Wednesday, February 2, 2011

The Mandt System

Today we were fortunate to have two guest speakers (Rob & Sean) from Learning Services in Raleigh & Durham, who came to talk to us about Traumatic Brain Injury clients at their residential facilities. During their presentation, the topic of Autism came up, and we discussed our experiences with different rehabilitative approaches to interacting with this type of patient. Sean mentioned a story about a man he had met named Mandt, who had an autistic child. Mandt was disappointed about the overly physical way the health care staff handled his child, and therefore decided to develop a new method of handling developmentally disabled children.

During my research I discovered the system that Mandt developed, called "The Mandt System" which describes his vision of "working with human service organizations to decrease workplace violence by increasing safety through use of positive behavior support". Mandt's program is designed to be used in multiple fields beyond health care, such as education, juvenile justice and mental health. His universal goal is "building healthy positive relationships" and his philosophy of "putting people first" and "supporting people, not just their behaviors" seems to be a direct reflection of his earliest health care experiences with his autistic son and directly indicates his motivations.
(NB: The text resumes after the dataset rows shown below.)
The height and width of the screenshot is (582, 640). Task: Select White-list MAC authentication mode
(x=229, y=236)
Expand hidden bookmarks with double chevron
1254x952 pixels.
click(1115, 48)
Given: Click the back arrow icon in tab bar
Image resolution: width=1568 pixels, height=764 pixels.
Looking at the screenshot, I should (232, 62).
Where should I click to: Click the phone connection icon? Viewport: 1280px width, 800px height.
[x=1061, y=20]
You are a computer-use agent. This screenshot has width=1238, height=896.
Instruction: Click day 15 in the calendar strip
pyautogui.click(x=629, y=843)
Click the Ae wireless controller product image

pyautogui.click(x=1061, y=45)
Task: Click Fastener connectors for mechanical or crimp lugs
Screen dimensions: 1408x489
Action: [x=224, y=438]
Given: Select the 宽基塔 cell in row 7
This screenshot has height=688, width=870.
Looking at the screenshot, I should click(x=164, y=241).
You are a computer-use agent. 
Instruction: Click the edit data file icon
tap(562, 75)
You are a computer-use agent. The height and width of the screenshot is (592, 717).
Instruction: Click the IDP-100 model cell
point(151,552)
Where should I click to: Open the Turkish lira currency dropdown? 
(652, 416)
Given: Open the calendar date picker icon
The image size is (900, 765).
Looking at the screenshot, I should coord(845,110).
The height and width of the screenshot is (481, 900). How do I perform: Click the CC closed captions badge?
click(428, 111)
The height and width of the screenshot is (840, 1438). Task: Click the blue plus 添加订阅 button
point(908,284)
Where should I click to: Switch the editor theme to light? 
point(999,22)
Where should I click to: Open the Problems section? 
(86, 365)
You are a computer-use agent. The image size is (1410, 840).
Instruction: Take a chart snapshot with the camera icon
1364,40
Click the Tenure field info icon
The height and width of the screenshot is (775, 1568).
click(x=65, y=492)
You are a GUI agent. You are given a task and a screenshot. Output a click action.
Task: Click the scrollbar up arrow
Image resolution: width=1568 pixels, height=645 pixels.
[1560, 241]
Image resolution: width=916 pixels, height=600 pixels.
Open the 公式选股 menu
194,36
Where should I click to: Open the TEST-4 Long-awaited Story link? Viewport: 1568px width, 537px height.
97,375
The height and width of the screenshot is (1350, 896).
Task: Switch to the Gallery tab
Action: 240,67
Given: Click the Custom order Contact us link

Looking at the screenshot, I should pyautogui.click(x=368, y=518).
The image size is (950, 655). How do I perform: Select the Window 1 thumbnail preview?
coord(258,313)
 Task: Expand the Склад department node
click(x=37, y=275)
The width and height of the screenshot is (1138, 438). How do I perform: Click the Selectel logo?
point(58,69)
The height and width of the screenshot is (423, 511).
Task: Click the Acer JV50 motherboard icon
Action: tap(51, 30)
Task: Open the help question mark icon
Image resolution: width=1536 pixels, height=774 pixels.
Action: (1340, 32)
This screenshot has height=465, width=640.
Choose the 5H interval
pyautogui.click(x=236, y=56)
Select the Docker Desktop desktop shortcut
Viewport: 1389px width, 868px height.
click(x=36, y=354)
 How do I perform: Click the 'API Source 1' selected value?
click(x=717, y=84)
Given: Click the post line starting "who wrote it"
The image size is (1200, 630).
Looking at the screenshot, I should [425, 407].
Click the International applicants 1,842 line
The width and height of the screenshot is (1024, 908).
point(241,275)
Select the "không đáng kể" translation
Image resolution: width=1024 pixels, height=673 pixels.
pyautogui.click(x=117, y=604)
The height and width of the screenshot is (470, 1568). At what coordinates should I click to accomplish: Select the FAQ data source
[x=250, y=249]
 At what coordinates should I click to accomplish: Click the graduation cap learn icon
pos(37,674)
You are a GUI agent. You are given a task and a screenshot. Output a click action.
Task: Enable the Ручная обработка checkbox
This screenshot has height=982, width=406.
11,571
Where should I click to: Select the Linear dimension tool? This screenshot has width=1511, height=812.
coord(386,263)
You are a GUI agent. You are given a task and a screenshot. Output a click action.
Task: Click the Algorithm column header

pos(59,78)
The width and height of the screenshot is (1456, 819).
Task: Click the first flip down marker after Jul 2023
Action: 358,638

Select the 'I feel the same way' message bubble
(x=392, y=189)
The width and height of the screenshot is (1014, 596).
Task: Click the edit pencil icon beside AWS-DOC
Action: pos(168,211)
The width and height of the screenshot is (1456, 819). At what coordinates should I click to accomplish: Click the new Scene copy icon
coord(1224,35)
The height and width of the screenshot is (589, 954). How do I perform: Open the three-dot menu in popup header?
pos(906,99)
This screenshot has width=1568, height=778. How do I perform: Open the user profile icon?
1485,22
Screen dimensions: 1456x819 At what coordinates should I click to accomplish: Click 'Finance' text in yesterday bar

The Mandt System's focus is on staff development and it offers competency training, professional consultations and interactive teaching techniques through a certification program.
More information can be found at: www.mandtsystem.com

1 comment:

  1. I love the Mandt system. I think it can be a great reminder of how to treat our clients. I think about how after years of clinical experience, the Mandt system can be a great tool in reminding us how to treat clients and really each other!! I love the idea of basically stopping behavior before it happens by knowing your clients. I try to use this with my children and even my husband. Although on a different level, I know what my husbands triggers are. I avoid useless arguments, by knowing when is a good time to "discuss" and when discussion is out of the question. Great topic!!